Alınan bilgiye göre, sendika, kamuda sağlık alanındaki istihdam koşullarıyla ilgili bir rapor hazırladı.

Raporda, farklı statülerde istihdam edilen sağlık personelinin, aynı işi yapmalarına rağmen ücret ve özlük haklarda farklı uygulamalara tabi olmaktan rahatsız olduğu kaydedildi.

Sağlık Bakanlığında 8 farklı istihdam modeli uygulandığına işaret edilen raporda, bunlardan ikisinin kadrolu memur, ikisinin 4857 sayılı İş Kanunu statüsünde çalışan işçi, dördünün sözleşmeli personel olarak kategorize edildiği belirtildi. Raporda, ''Aynı işi yapan sağlık personelinin farklı ekonomik ve özlük haklara sahip olması, çalışanlar arasında iş barışına ve çalışma huzuruna zarar veriyor. Sosyal güvenlik kurumları norm birliğini sağlamak amacıyla birleştirilirken, kamuya farklı istihdam türlerinde personel alınması çelişki oluşturuyor'' denildi.

Sağlık Bakanlığının personel ihtiyacını karşılamada sözleşmeli personel istihdamını yoğun biçimde tercih etmesi ile sözleşmeli personel sayısının 50 bini aştığına dikkat çekilen raporda, aynı statüde, aynı işi yapan personelin kadrolu-sözleşmeli ayrımı nedeniyle ekonomik ve özlük hakları bakımından farklı uygulamalara tabi tutulmasının kurum içinde önemli bir sorun olarak öne çıktığına yer verildi.

Sağlık hizmetleri sunan personelin kadrolu olması gerektiği vurgulanan raporda, bunun yerine sözleşmeli personel istihdamına yönelinmesinin çeşitli sorunları beraberinde getirdiği, personel arasında sözleşmeli-kadrolu ayrımının çalışma barışını bozan ve hizmet verimliliğini düşüren olumsuzlukların her geçen gün büyümesine yol açtığı savunuldu.

SÖZLEŞMELİ-KADROLU AYRIMI

Özellikle sözleşmeli-kadrolu personel ayrımının yarattığı olumsuzluklara dikkat çekilen raporda, kamuda sözleşmeli-kadrolu ayrımından kaynaklanan en önemli mağduriyetlerin tayin, becayiş ve askerlik dönüşü göreve başlama konularında yaşandığı belirtildi.

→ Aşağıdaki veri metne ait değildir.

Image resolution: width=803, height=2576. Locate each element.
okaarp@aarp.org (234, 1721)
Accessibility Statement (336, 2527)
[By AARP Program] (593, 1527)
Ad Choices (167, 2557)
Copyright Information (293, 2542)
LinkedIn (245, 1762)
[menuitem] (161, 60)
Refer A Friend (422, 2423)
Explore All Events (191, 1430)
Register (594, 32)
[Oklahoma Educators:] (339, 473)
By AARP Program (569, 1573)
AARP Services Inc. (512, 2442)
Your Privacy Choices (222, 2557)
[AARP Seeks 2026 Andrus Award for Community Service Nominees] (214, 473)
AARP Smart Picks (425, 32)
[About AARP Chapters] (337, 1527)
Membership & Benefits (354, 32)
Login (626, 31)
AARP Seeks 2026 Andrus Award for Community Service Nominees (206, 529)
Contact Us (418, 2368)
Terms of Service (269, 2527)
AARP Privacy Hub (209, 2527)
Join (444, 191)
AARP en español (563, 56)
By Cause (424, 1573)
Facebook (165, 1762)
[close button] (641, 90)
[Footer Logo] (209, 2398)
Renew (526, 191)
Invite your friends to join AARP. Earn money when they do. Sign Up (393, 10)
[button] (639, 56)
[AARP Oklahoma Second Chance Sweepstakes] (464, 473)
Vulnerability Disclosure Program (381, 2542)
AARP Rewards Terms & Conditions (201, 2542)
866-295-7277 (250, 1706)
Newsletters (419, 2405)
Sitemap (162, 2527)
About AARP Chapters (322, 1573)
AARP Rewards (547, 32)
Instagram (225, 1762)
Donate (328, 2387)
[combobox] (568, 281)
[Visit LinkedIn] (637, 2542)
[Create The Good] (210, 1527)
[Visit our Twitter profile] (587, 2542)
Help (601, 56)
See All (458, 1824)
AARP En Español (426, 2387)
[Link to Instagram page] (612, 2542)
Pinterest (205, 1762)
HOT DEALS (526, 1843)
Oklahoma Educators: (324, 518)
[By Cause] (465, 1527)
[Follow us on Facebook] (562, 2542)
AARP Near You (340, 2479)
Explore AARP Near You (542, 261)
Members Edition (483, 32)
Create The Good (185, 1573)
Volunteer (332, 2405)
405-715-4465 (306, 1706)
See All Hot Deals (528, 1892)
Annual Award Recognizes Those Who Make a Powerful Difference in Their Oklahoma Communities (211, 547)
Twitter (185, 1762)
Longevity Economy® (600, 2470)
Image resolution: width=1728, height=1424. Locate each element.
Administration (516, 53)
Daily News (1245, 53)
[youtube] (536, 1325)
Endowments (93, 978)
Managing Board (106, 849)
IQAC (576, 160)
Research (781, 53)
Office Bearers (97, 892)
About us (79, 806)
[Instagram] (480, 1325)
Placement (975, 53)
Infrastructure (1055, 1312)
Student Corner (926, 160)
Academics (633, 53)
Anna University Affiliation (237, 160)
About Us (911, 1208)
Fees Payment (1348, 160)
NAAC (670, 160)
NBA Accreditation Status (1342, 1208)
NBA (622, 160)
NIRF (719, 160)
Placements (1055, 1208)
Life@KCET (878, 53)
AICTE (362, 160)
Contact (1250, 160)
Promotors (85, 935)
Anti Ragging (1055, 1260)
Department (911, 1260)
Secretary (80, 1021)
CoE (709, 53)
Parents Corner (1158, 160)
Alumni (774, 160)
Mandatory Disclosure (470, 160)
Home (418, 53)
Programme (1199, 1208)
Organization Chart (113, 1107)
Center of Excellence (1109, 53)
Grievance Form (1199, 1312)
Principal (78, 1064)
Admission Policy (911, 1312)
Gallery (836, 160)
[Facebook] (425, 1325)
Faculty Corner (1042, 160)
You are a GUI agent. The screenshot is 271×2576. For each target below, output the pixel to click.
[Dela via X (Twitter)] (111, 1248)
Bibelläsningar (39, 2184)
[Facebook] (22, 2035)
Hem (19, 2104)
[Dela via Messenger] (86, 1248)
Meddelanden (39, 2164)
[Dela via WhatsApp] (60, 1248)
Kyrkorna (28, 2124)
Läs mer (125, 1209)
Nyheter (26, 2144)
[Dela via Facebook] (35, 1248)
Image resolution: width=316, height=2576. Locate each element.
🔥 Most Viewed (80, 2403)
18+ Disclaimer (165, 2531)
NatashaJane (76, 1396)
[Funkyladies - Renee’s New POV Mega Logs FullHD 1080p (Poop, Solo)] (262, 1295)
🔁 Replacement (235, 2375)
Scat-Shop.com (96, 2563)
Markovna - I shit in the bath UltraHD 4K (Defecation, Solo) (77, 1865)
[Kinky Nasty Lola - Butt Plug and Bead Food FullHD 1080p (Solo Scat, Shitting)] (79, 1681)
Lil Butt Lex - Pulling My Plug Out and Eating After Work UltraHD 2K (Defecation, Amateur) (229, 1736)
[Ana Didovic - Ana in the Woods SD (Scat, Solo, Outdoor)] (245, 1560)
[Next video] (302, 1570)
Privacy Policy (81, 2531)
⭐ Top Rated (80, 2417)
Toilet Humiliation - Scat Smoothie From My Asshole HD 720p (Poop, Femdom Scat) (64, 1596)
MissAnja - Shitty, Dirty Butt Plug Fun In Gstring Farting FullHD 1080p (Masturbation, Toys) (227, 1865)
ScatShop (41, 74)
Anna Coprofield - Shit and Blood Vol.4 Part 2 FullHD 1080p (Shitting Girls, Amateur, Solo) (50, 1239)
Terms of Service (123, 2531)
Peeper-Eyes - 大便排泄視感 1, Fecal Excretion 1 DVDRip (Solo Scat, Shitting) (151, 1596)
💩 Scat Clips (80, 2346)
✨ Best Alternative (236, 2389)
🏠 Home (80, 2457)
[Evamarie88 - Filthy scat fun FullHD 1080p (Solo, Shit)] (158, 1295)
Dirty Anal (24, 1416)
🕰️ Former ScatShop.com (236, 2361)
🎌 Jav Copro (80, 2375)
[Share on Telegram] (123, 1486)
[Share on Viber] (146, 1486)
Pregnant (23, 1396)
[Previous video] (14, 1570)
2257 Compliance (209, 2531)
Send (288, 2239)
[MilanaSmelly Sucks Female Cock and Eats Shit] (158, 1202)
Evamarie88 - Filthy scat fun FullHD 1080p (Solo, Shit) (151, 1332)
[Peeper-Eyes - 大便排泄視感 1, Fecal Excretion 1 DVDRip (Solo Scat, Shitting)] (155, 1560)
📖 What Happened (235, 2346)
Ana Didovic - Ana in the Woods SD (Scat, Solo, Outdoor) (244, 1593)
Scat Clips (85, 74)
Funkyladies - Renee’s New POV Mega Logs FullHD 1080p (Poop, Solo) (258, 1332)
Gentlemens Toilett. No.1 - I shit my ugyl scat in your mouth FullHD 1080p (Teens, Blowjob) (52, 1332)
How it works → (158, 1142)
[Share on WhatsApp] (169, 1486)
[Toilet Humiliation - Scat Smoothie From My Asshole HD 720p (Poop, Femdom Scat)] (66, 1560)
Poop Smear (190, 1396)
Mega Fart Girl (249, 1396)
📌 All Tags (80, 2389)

Sözleşmeli sağlık personelinin eş durumu, eğitim, sağlık mazereti dahil hiçbir şekilde tayin hakkı bulunmadığına dikkatin çekildiği raporda, sözleşmeli personele eş durumu tayin hakkı verilmemiş olması nedeniyle parçalanmış aile sayısının her geçen gün arttığı öne sürüldü. Raporda, bu durumun büyük çaplı sosyal bir sorun haline geldiği değerlendirmesinde bulunuldu.

Sözleşmeli sağlık personelinin ek ödemesinden sosyal sigorta kesintisi yapılırken kadroluların döner sermaye gelirlerinden herhangi bir kesinti yapılmadığı ifade edilen raporda, bu durumun, aynı işi yapan, aynı performansa sahip sözleşmeli personelin daha fazla emekli maaşı alması anlamına gelirken, kadroluların döner sermaye primlerinden emekli kesintisi yapılmaması nedeniyle daha düşük emekli maaşı almalarına neden olacağı kaydedildi. Raporda, bu nedenle kadroluların döner sermaye primlerinden de emekli kesintisi yapılmasının önemine işaret edildi.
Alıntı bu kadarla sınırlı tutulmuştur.